My book, An Introduction to the Analysis of Algorithms, has been identified by the publisher, World Scientific, as one of the most downloaded ebooks. See my page http://www.msoltys.com/book with all the book details and resources (slides, GitHub repository with implementations of all algorithms, solutions to problems, errata, etc.).

Our paper with Neerja Mhaskar on logic of stringology appeard in Discrete Applied Math

In this paper, A new formal framework for Stringology is proposed, which consists of a three-sorted logical theory $latex S$ designed to capture the combinatorial reasoning about finite strings. We propose a language $latex L_S$ for expressing assertions about strings, and study in detail two sets of formulas $latex \Sigma_0^B$, a set of formulas decidable in polytime, and $latex \Sigma_1^B$, a set of formulas with the property that those provable in $latex S$ yield polytime algorithms.

Paper with Ryan McIntyre to appear in the Journal of Discrete Algorithms

Happy to announce that Ryan McIntyre’s masters thesis results, An improved upper bound and algorithm for clique covers (prelim), will be published as our joint paper in Journal of Discrete Algorithms.

Our paper is on indeterminate strings, which are important for their applicability in bioinformatics. (They have been considered, for example, in Christodoulakis 2015  and Helling 2017.)

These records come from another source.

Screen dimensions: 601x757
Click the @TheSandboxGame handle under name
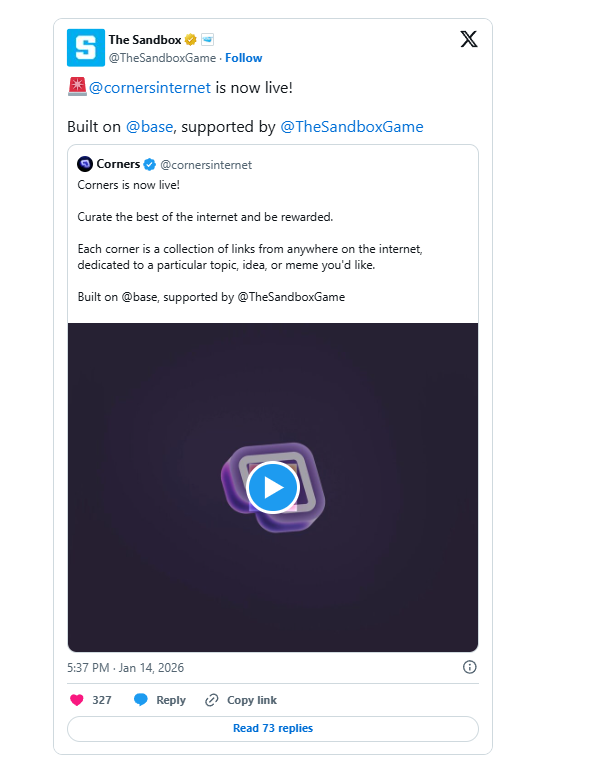[x=162, y=58]
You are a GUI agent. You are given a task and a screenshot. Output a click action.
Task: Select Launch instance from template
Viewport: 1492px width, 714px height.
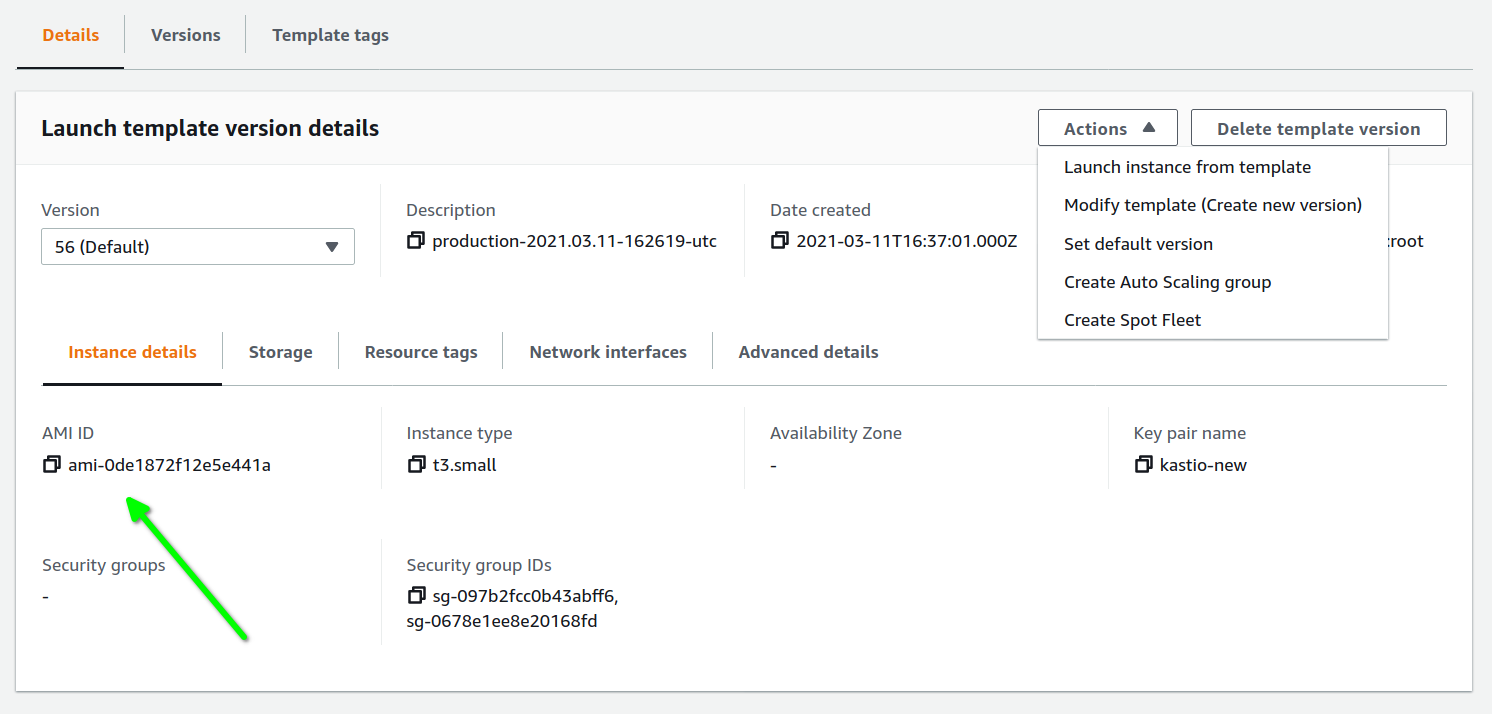1187,167
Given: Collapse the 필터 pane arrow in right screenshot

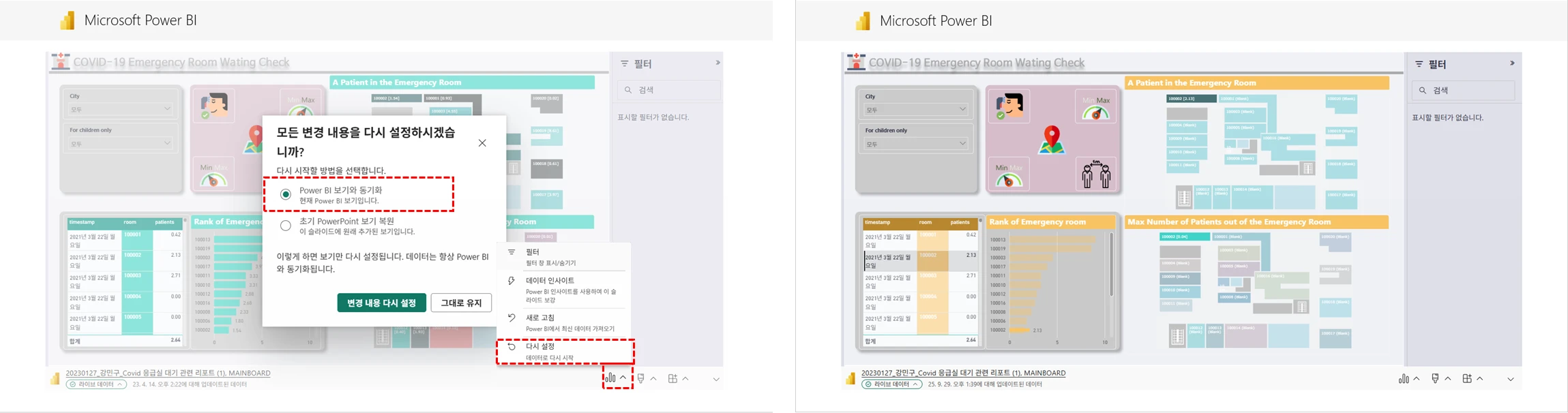Looking at the screenshot, I should [1512, 63].
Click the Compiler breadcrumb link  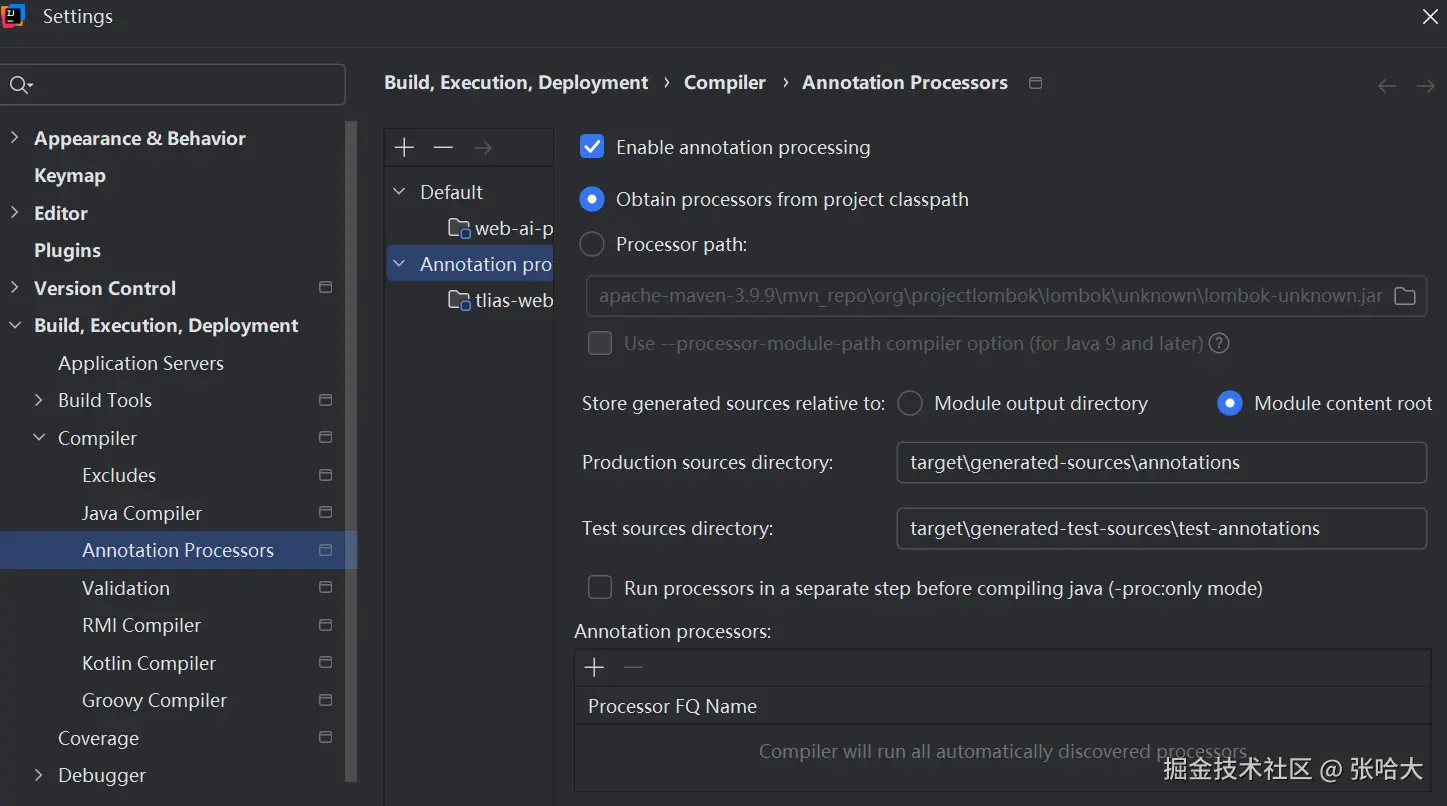point(724,83)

An interesting feature of indeterminate strings is the natural correspondence with undirected graphs. One aspect of this correspondence is the fact that the minimal alphabet size of indeterminates representing any given undirected graph corresponds to the size of the minimal clique cover of this graph. This paper first considers a related problem proposed in Helling 2017: characterize $latex\Theta_n(m)$, which is the size of the largest possible minimal clique cover (i.e., an exact upper bound), and hence alphabet size of the corresponding indeterminate, of any graph on $latex n$ vertices and $latex m$ edges. We provide improvements to the known upper bound for $latex \Theta_n(m)$. Helling 2017 also presents an algorithm which finds clique covers in polynomial time. We build on this result with an original heuristic for vertex sorting which significantly improves their algorithm’s results, particularly in dense graphs.

This work was the result of building on Helling 2017 (see this post) and of a year of research undertaken by Ryan McIntyre under my (Michael Soltys) supervision at the California State University Channel Islands.

An article from the CSUCI news center about this work can be found here.

Happy that our paper with Ariel Fernandez & Ryszard Janicki will appear in IJCA

Very happy that our paper Computing covers from matchings with permutations, with Ariel Fernández and Ryszard Janicki, is going to appear in the International Journal of Computer Applications.

We present a matrix permutation algorithm for computing a minimal vertex cover from a maximal matching in a bipartite graph. Our algorithm is linear time and linear space, and provides an interesting perspective on a well known problem. Unlike most algorithms, it does not use the concept of alternating paths, and it is formulated entirely in terms of combinatorial operations on a binary matrix. The algorithm relies on permutations of rows and columns of a 0-1 matrix which encodes a bipartite graph together with its maximal matching. This problem has many important applications such as network switches which essentially compute maximal matchings between their incoming and outgoing ports.